Copy out every record below exactly as written, but leave out any pictures.

# DATA FOR PROCESSING

"""

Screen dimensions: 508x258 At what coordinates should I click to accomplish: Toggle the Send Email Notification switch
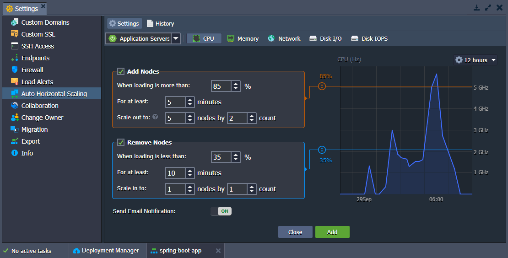221,211
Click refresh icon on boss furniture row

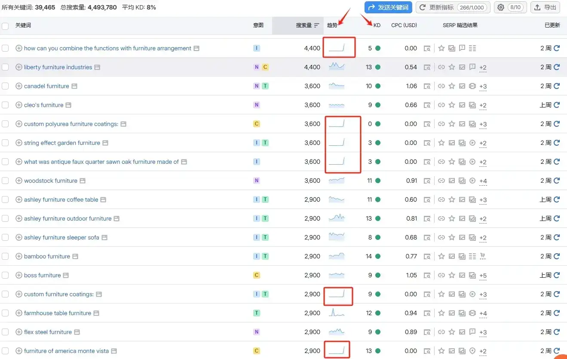coord(557,275)
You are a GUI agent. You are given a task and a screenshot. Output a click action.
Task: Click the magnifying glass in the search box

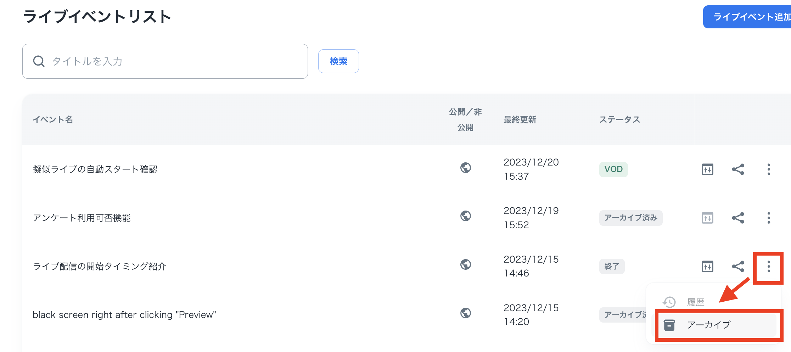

"""

# SOLUTION TO THIS TASK
Screen dimensions: 508x258 At what coordinates should I click to accomplish: Toggle the Send Email Notification switch
221,211
Click refresh icon on boss furniture row

coord(557,275)
You are a GUI agent. You are given a task and a screenshot. Output a click action.
Task: Click the magnifying glass in the search box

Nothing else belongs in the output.